Kız kardeşim Ceren’e...
'Birbirlerini yaralarından tanıyanlarız. Babana duyduğun sevgi sardı sarmaladı hepimizi, yaralara merhem oldu sevginiz.'

“Söyleyecek ne güzel sözlerim vardı insanlara...

Bana hiçbirini söyletmediler.”

Kız kardeşim Ceren’e...

Ceren, babana yazmış olduğun mektup binlerce kız çocuğunun babasına yazılmışçasına dost, samimi ve duygu dolu.

Oradaydım.

Atatürk Kültür Merkezi’nin hınca hınç dolu salonunda, üst balkonlardan birinde seni dinlerken -senden biraz büyük olan ben- senin babandan daha gençken kaybettiğim babamın anısı, aradan geçen 29 yıla rağmen hâlâ acıyan yaram, sızlayan burun direğim ve silmekten vazgeçtiğim gözyaşlarım ile oradaydım.

Ne güzel yaşamışsın babanı, ne güzel bir dostluk hikayesi.

Babanın seninle ilgili konuşmalarında da aynı tını, aynı his, aynı samimiyet...

Senin de dediğin gibi, “ikiniz bir kişi gibisiniz.”

Ceren, kız kardeşim acın büyük ve derin. Paylaşıyorum, sabır dilemek istiyorum sana.

Güzel adamdı baban. On binlerle uğurlandı, milyonların yüreğinde ölümsüzleşti. Yaşadığı gibi bir veda töreniydi. Sıcak, samimi...

Çok söz söylendi baban için; sevgi dolu, duygulu paylaşımlar var baktığımız her yerde.

Barış insanı olması, sevgi ve dostluk dilini kullanması onu gönüllere nakşetti.

Ama benim kalbimde, aklımda o sahnede ağlamaklı ama doygun, üzgün ama vakur, kaybının büyüklüğünün farkında ama bilmediği bir hayatın içinde ilk adımları ile inanılmaz bir dirençle duran kız çocuğunda kaldı.
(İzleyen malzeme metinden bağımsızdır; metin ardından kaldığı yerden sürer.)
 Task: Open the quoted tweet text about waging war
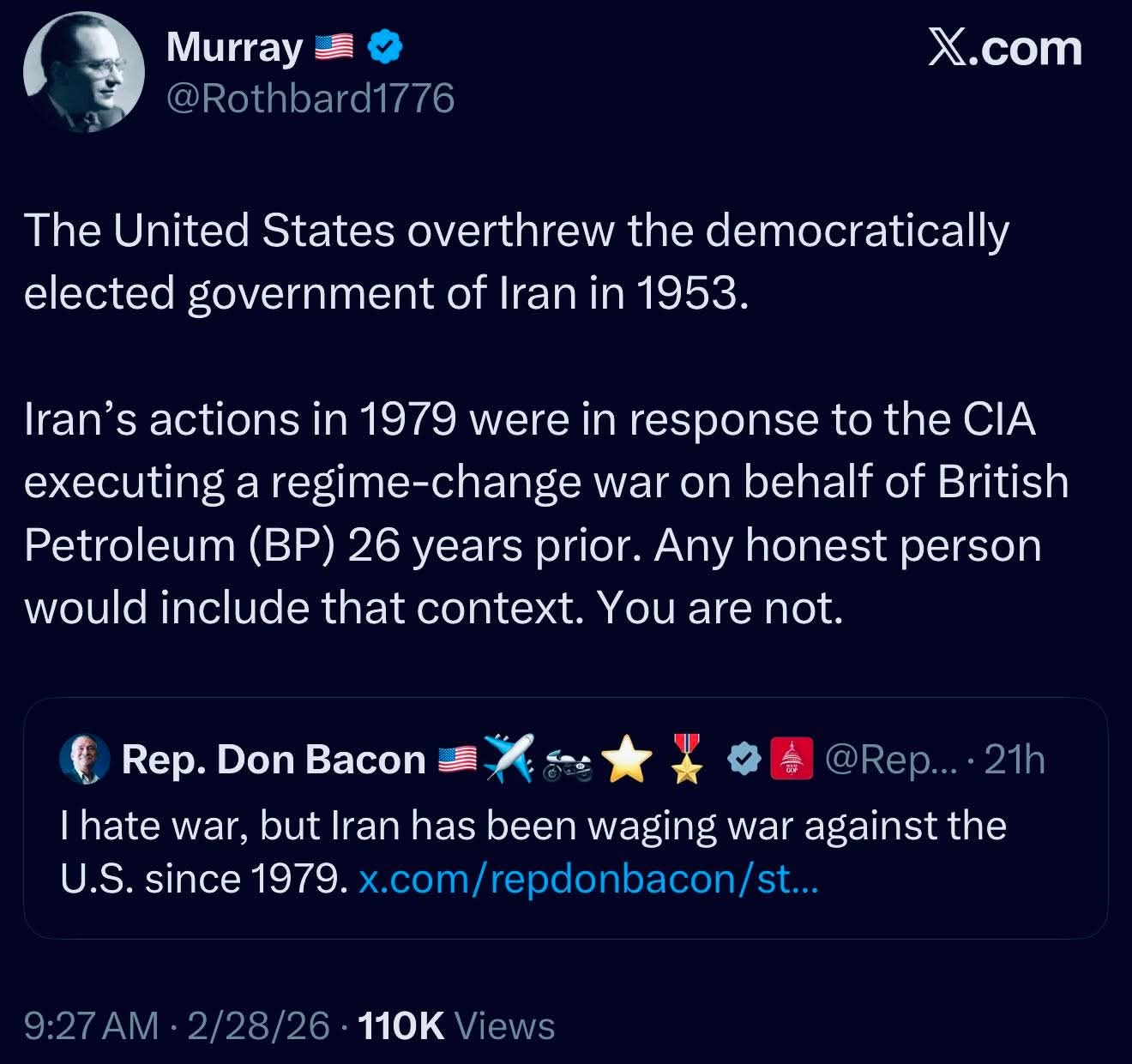533,826
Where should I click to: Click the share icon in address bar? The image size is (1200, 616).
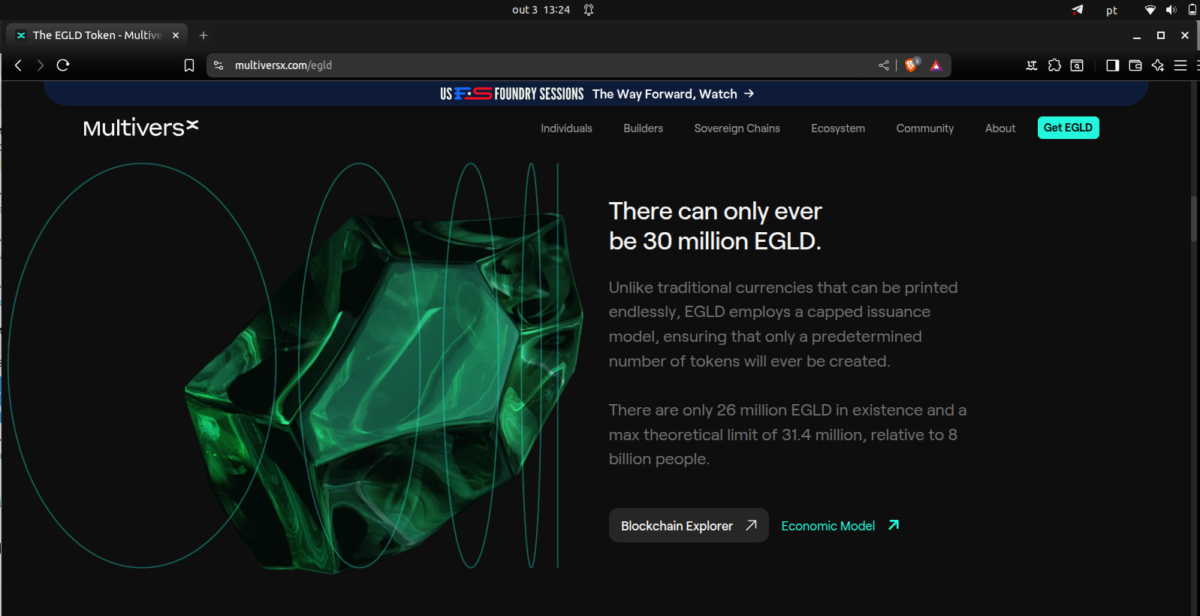883,65
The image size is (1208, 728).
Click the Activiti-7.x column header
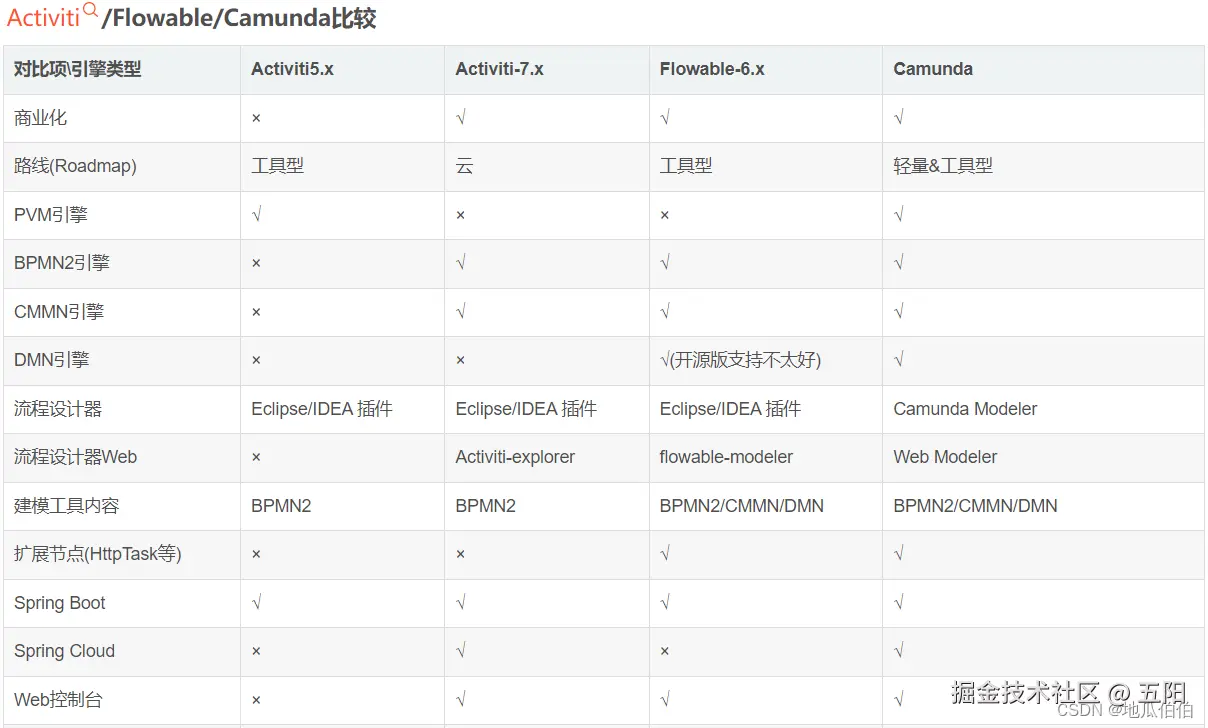click(x=499, y=69)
Birbirlerini yaralarından tanıyanlarız.

Babana duyduğun sevgi sardı sarmaladı hepimizi, yaralara merhem oldu sevginiz.

Sırrı Süreyya’yı barış için verdiği mücadele de hatırlamak; onun zekası, entelektüel bakışı, yorumu, sinema ve yazıdaki ustalığı kuşkusuz eşsiz ve ölümsüz kılacaktır onu.

Kardeşliği hançerlenmiş bu kadim topraklarda yeniden barışı ve kardeşliği tesis etmek, bunun çabasına girişmek hiç kolay değildir biliriz.
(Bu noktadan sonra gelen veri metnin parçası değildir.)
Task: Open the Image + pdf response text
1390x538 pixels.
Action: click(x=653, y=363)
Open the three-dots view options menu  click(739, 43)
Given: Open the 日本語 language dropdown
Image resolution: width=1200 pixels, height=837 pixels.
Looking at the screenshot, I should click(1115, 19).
“Yoksulluğun ve yoksunluğun öfkesi” demişti baban. İçinde bulunduğumuz akıl tutulması olayları daha iyi ne anlatabilir ki.

Yoksulluk ve yoksunluk içinde geçen çocukluk ve gençlik yılları, hayatın onu mücadeleye itmesi ve bütün hayatının insanca bir yaşamın savunuculuğu ile geçmesi... Başka ne olabilirdi ki?

Bizler kişisel hiçbir menfaat beklemeden bu yaşamı insanlık onurunu, doğayı, bütün bir hayatı savunuyoruz.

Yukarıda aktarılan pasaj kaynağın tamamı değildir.